▶ _TASK PROMPT_
Go through the listing and pick out each line with the word "will" in it.

▶ _INFORMATION SHOWN_
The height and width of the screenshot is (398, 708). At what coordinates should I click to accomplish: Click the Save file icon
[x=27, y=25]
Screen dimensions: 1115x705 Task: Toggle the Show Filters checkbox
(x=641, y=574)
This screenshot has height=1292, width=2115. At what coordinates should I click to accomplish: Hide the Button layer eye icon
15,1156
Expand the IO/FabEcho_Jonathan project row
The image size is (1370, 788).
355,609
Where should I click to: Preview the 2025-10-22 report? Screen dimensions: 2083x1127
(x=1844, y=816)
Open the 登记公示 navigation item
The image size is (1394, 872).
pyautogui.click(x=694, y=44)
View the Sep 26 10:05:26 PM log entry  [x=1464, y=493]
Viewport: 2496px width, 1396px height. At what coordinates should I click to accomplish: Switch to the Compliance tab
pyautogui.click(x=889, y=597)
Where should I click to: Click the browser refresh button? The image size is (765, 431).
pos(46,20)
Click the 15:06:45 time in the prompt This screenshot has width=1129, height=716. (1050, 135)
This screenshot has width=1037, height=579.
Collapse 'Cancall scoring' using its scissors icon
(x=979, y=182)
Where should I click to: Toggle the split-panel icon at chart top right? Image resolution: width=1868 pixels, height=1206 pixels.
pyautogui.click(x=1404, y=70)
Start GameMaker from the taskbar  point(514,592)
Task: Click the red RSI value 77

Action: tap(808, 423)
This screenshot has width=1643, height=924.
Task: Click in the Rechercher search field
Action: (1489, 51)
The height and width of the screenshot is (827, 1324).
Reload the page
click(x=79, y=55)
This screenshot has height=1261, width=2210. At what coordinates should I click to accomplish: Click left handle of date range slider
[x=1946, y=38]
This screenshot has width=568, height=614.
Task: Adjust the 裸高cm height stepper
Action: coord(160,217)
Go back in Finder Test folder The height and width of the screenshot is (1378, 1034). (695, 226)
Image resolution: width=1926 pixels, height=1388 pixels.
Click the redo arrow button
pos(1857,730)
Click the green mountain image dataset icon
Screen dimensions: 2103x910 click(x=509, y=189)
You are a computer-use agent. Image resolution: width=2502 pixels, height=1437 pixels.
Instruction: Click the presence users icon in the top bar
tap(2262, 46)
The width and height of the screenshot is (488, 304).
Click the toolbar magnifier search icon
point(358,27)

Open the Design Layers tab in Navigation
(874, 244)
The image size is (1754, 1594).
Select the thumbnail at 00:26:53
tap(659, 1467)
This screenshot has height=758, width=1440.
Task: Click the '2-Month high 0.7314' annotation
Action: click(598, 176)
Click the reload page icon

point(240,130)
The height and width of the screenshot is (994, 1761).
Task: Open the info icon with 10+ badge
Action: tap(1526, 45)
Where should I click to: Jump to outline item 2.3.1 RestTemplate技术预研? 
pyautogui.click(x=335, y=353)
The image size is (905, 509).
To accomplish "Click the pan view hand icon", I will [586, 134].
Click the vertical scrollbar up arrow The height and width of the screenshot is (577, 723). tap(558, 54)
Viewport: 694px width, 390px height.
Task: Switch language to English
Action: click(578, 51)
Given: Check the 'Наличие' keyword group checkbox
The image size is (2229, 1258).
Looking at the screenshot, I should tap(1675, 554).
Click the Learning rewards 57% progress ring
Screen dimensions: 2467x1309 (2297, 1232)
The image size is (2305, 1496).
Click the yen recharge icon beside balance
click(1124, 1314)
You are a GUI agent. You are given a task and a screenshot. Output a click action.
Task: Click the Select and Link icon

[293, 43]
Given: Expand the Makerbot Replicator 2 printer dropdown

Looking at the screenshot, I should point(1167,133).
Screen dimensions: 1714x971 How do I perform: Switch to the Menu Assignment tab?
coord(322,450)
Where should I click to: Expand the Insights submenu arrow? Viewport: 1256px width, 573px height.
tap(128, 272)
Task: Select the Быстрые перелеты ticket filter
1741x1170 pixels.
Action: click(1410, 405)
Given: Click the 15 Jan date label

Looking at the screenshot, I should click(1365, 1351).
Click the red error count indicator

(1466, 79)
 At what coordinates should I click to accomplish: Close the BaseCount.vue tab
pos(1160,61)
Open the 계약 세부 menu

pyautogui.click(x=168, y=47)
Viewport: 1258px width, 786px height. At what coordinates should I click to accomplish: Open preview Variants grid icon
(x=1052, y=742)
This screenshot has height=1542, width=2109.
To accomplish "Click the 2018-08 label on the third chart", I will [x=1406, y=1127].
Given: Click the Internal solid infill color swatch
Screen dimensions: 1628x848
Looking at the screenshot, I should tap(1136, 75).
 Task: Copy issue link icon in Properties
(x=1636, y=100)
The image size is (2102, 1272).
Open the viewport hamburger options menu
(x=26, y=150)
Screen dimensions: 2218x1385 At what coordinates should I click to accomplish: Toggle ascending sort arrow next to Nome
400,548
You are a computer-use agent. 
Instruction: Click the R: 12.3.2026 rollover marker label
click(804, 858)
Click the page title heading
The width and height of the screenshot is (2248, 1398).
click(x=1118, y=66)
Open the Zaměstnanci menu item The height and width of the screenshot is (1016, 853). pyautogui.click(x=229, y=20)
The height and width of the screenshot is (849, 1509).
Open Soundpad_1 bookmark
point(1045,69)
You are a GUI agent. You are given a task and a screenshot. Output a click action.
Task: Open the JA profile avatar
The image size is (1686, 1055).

▶ _SOLUTION TO THIS TASK_
To accomplish "Click the pan view hand icon", I will [586, 134].
To accomplish "Click the 2018-08 label on the third chart", I will [x=1406, y=1127].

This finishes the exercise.